As we know from time to time we can feel overwhelmed, under valued, undermined and this in turn may affect our self worth. Often we can feel these things without even realising any of this. As members of the BAME community, talking about mental health and wellbeing can be one of the most challenging things. This may be for a whole host of reasons, the beliefs and cultures that have been instilled into individuals regarding mental wellbeing.

What can affect my mental wellbeing?

We all have times when we have low mental wellbeing – when we feel sad or stressed, or find it difficult to cope. For example, when we suffer some sort of loss; experience loneliness or relationships problems; or are worried about work or money. Sometimes, there is no clear reason why we experience a period of poor mental health.

However, there are some factors that may make someone more vulnerable to experiencing a period of poor mental health.

For example, if you experience:

childhood abuse, trauma, violence or neglect

social isolation, loneliness or discrimination

homelessness or poor housing

a long-term physical health condition

social disadvantage, poverty or debt


caring for a family member or friend

significant trauma as an adult, such as military combat, being involved in a serious accident or being the victim of a violent crime.

Wellbeing in BAME

Different ethnic groups have different rates and experiences of mental health problems, reflecting their different cultural and socio-economic contexts and access to culturally appropriate treatments.

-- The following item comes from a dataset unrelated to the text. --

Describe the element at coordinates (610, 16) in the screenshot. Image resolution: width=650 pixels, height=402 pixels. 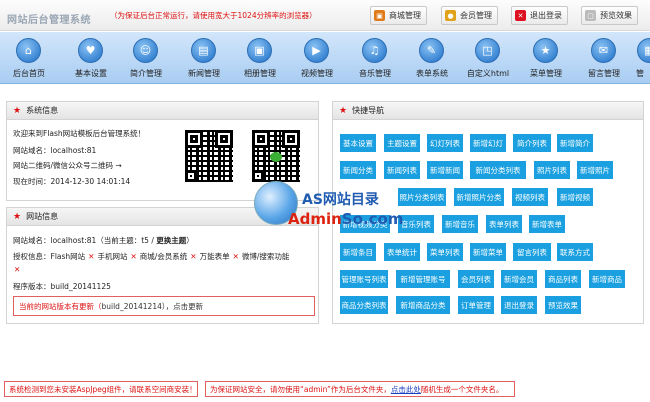
I see `preview-button: ▢ 预览效果` at that location.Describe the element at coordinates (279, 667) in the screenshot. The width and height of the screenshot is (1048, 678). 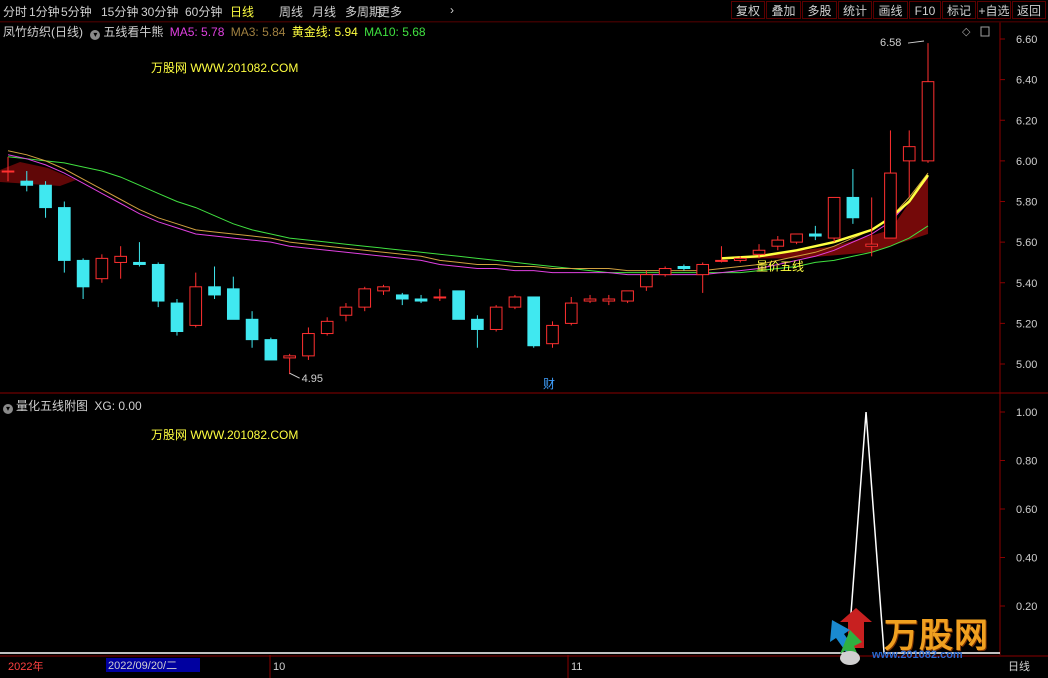
I see `month-label: 10` at that location.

In general, people from black and minority ethnic groups living in the UK are: 

more likely to be diagnosed with mental health problems

more likely to be diagnosed and admitted to hospital  

more likely to experience a poor outcome from treatment 

more likely to disengage from mainstream mental health services, leading to social exclusion and a deterioration in their mental health. 

These differences may be explained by a number of factors, including poverty and racism. They may also be because mainstream mental health services often fail to understand or provide services that are acceptable and accessible to non-white British communities and meet their particular cultural and other needs.

It is likely that mental health problems go unreported and untreated because people in some ethnic minority groups are reluctant to engage with mainstream health services. It is also likely that mental health problems are over-diagnosed in people whose first language is not English. 


The statistics on the numbers of Asian people in the United Kingdom with mental health problems are inconsistent, although it has been suggested that mental health problems are often unrecognised or not diagnosed in this ethnic group.

Asian people have better rates of recovery from schizophrenia, which may be linked to the level of family support.

Suicide is low among Asian men and older people, but high in young Asian women compared with other ethnic groups. Indian men have a high rate of alcohol related problems.

Research has suggested that Western approaches to mental health treatment are often unsuitable and culturally inappropriate to the needs of Asian communities. Asian people tend to view the individual in a holistic way, as a physical, emotional, mental and spiritual being.

African Caribbean people living in the UK have lower rates of common mental disorders than other ethnic groups but are more likely to be diagnosed with severe mental illness. African Caribbean people are three to five times more likely than any other group to be diagnosed and admitted to hospital for schizophrenia.

However, most of the research in this area has been based on service use statistics. Some research suggests that the actual numbers of African Caribbean people with schizophrenia is much lower than originally thought.

African Caribbean people are also more likely to enter the mental health services via the courts or the police, rather than from primary care, which is the main route to treatment for most people. They are also more likely to be treated under a section of the Mental Health Act, are more likely to receive medication, rather than be offered talking treatments such as psychotherapy, and are over-represented in high and medium secure units and prisons.

This may be because they are reluctant to engage with services, and so are much more ill when they do. It may also be that services use more coercive approaches to treatment.